USING
LEADHEADED PATTERNS
The weight of the fly can make it very hard to make a
good, well placed cast, especially in the beginning.
Therefore a rod with a stiff or tip action is necessary.
Reduce the casting speed and watch your head. To fish
these heavy bugs the following techniques can be employed:
Dead Drifting: With this technique, I cast upstream
or up and across and let the fly drift downstream as
naturally as possible. My eyesight is not good so I
generally use a small bite indicator, made of plastic
foam, attached to the leader.
Looping the line: This second technique amazed some
of my friends, because I use it exclusively on fast
waters. I cast downstream, just mend the line and bring
the fly back to me by looping in line with my left hand
(no casting hand). On waters with slower current this can
be easily achieved with a figure-of-eight retrieve. I have
found that it is very important to vary the speed of
retrieving in order to succeed.
Lift-sink-lift: This technique involves an upstream
cast, where after I let the nymph sink. When I think it
has sunk enough (i.e. to the bottom) I lift the fly
briefly with the rod tip and let it sink again.

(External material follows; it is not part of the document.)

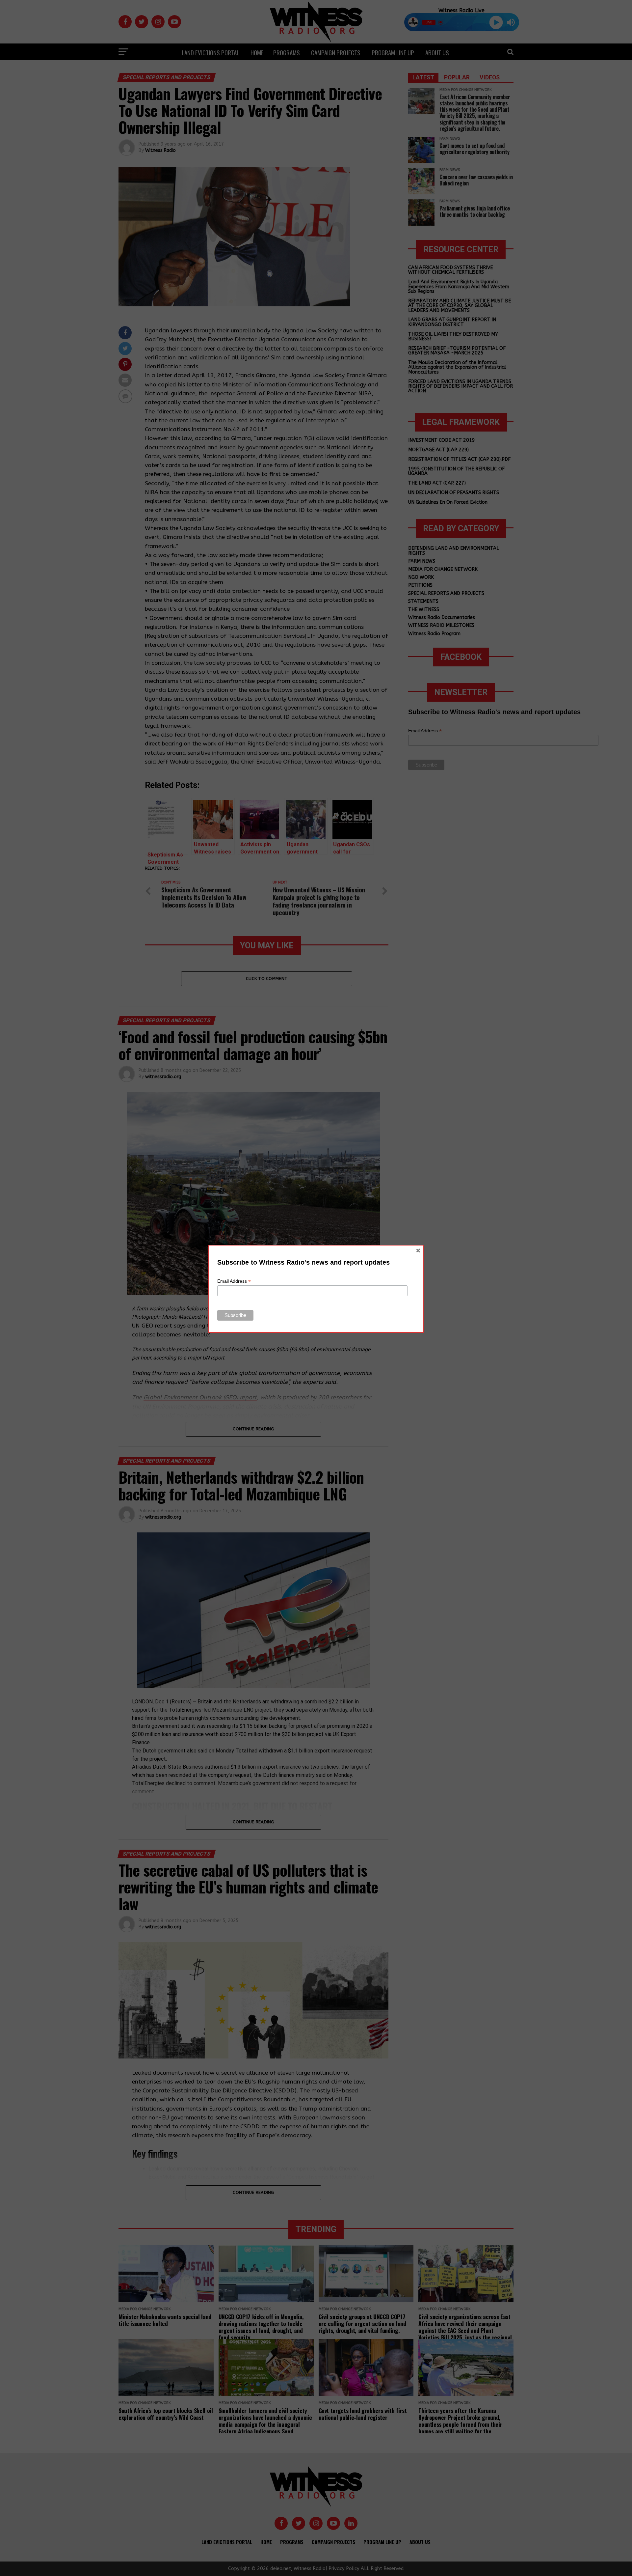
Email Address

This
sequence is repeated several times as the cast is fish
out.
Stillwater motion: When fishing in Stillwater I use
the rod top extensively to give the fly motion: a little
movement of the rod top is combined with slow draws on the
line with my no casting hand.
CONCLUSION
Over the years many anglers have fished with one of my
Leaded Grayling Bugs and all have been very enthusiastic
or even amazed at the results they achieved with it.
That's probably the reason that so many copies of this fly
exist. In still waters or reservoirs all patterns, even
fluorescent variations did extremely well when tied
slightly larger than the river version.